* [Exercise aim] Copy the lines that run from the one containing "Select the Text tool in the left toolbar" through the one containing "[x=65, y=191]", with both ends included, exactly as they appear.

--- BEGIN Provided data ---

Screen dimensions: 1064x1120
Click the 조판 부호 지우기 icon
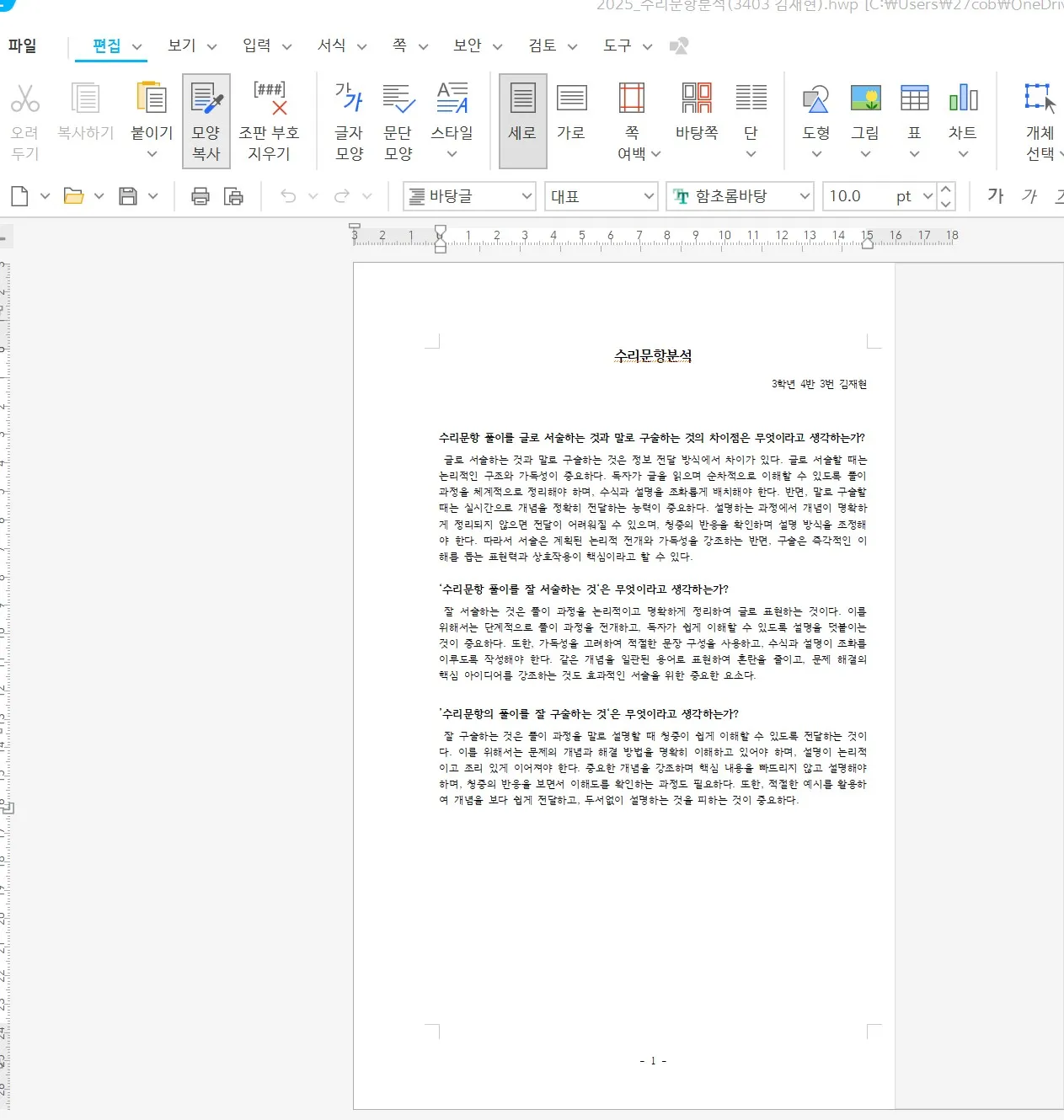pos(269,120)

--- END Provided data ---
--- BEGIN Provided data ---

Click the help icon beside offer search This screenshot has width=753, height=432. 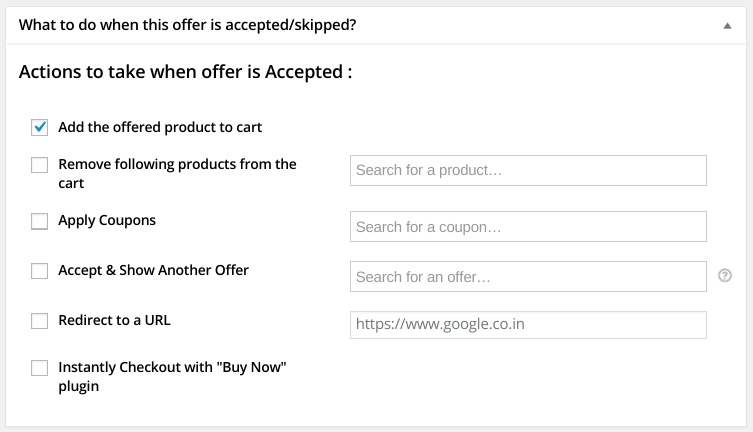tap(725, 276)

--- END Provided data ---
--- BEGIN Provided data ---

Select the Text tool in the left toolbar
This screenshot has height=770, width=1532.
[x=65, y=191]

--- END Provided data ---

* [Completed exercise]
Select the Text tool in the left toolbar
This screenshot has height=770, width=1532.
[x=65, y=191]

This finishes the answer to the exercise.